*PROBLEM STATEMENT:*
Decide whether each statement agrees with the conversation about video explainers below. Answer yes or no for each, and quote the words from the text that decide it.
1. An editor at Vox wanted the voice and the visuals to work closely together.
2. Most outlets were putting little money into digital video journalism.
3. One speaker claims to have strong technical skills.

*TEXT PASSAGE:*

I wonder if there's something to that. Wow. I love that. Yeah, you always had the sensibility around visuals which I've recently learned it's because you are a cinema like I so I have no as people will learn quickly I have no technical skills whatsoever but I do love visual storytelling and movies especially because it just uses all the senses. It engages all of I've never had an art form before that uses every other art form in one. It's so cool. It's so cool and there's so much power in it if you choose to use it. And I think that's the big thing that I learned at Vox was most people cuz it was there was a revolution happening at that time that I was able to like sort of catch the wave on which was everyone was like oh digital

video journalism needs to be reinvented and most outlets were pouring lots of money on it but they were just basically saying like let's make pretty articles like let's make let's like write articles and then like pretty bold and we were like well what if we engage all the senses and make sure that the voice talks to the motion in the animation which talks to the B-roll which sets up the evidence for that and like we actually make it a choreographed experience and that was truly like the secret to this and that was a Jos Fong like Jos Fong who was one of the founders of the box video team and my editor there that was her whole thing was like make the voice and the visuals dance

together that's the most effective version and we that's what we've built this whole thing off of is making explainers that really tightly like leverage the power of visuals. Well, and we're at I think a really exciting moment for that because for the last hundred years, anything that like looks good in a movie has been incredibly expensive to make. Like it would cost tens of millions of dollars to make like a good-looking frame that had interesting effects in it and that like lighting that looked good. And the fact that you were able to reproduce something that would have, you know, previously required like years of

fundraising to get the money for that you could do in like a few weeks. Like obviously a huge amount of that is the skill that you and the team bring to it, which is like not something you reproduce. But we're also in a moment where it's possible for someone like our size to do something that looks as good as a lot of movies look and has this special thing which I think New Press is really built off of which is it's it is relatable and human and even though it's it's produced you still sense that like human flavor. It's like small enough that is the ethic of the internet.

*INFORMATION PROVIDED:*
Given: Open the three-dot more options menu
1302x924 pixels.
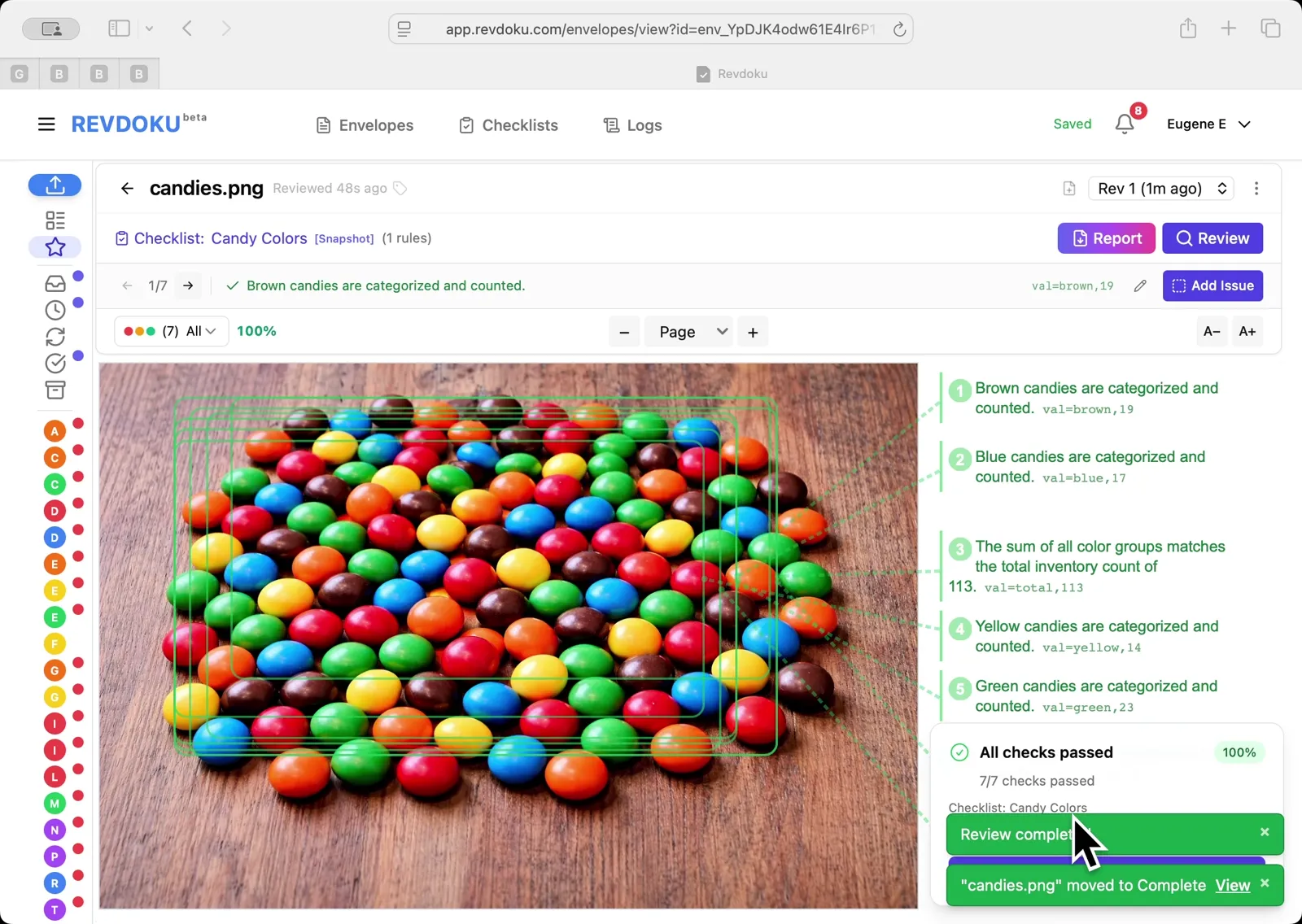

*SOLVED EXERCISE:*
1. Yes: "make the voice and the visuals dance"
2. No: "most outlets were pouring lots of money on it"
3. No: "I have no technical skills whatsoever"